Well, unless perhaps s/he has some involvement in a project like this one http://comptop.stanford.edu/ ("The overall goal of this project is to develop flexible topological methods which will allow the analysis of data which is difficult to analyze using classical linear methods"; first named person in left sidebar is an algebraic topologist).

Or this one http://www.esf.org/index.php?id=8764 ("Applied and Computational Algebraic Topology"; first named person on steering committee is an algebraic topologist).

Or this one http://munkres.us.es:8080/groups/catam/ ("Computational Applied Topology and Applied Mathematics"; directory is an algebraic topologist).
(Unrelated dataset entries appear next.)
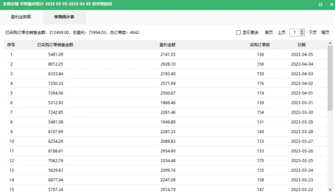
Task: Click the vertical scrollbar thumb
Action: 330,78
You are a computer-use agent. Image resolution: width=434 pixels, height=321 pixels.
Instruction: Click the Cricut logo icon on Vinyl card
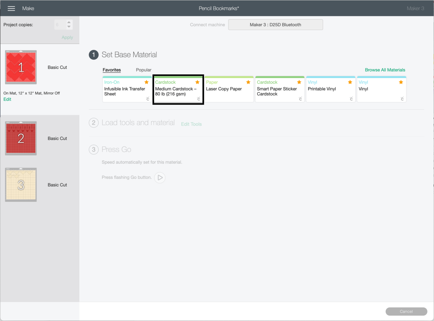click(402, 99)
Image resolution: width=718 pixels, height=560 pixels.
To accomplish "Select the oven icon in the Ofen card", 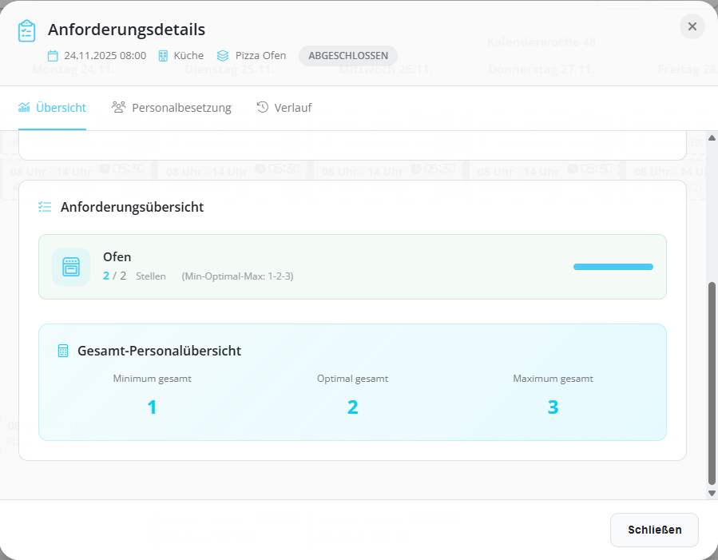I will (x=71, y=266).
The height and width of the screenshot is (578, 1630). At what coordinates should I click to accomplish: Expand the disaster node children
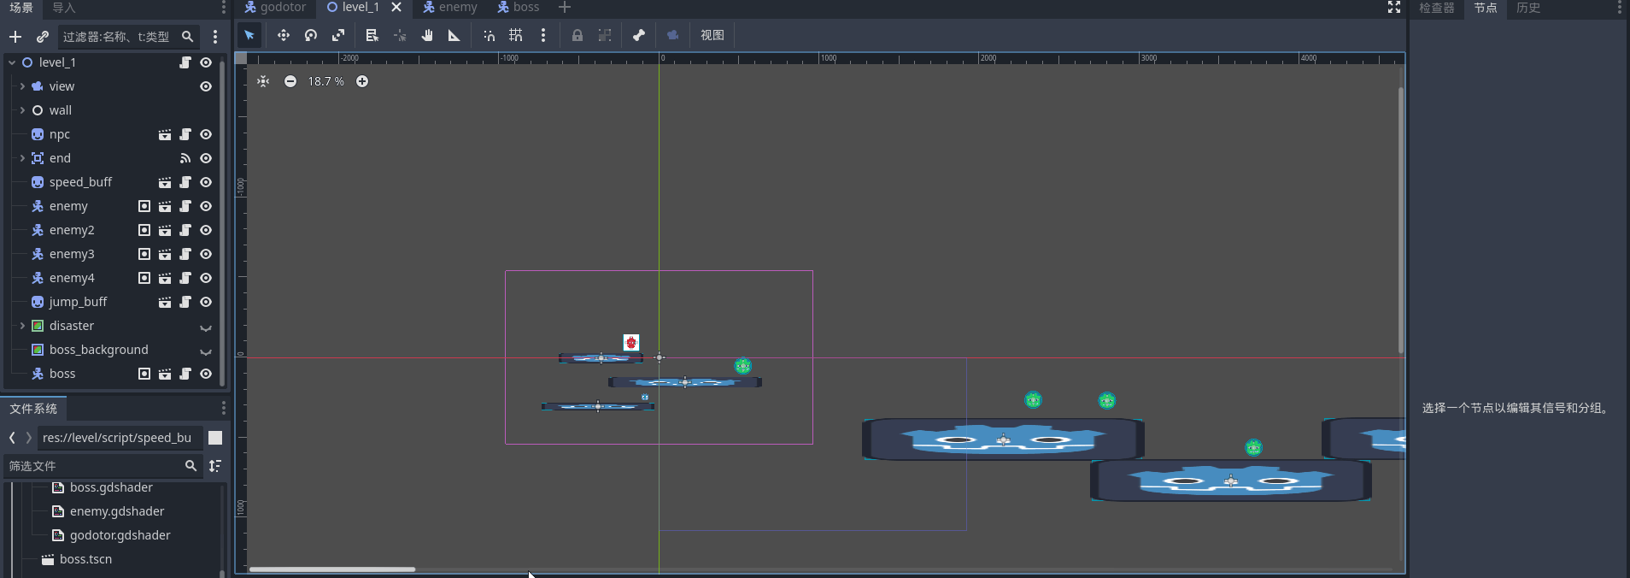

Or, turning away from algebraic topology as such to mathematics inspired by algebraic topology and involving both category theory and programming: http://homotopytypetheory.org/ ("... new program for a comprehensive, computational foundation for mathematics based on the homotopical interpretation of type theory. [...] currently being implemented with the help of the automated proof assistant Coq"; note that in practice doing nontrivial things in Coq is a matter of functional programming).

For sure there are plenty of mathematicians (in algebraic topology and elsewhere) who don't program, but I think the intersection between people interested in categories and people interesting in programming is bigger than you suggest.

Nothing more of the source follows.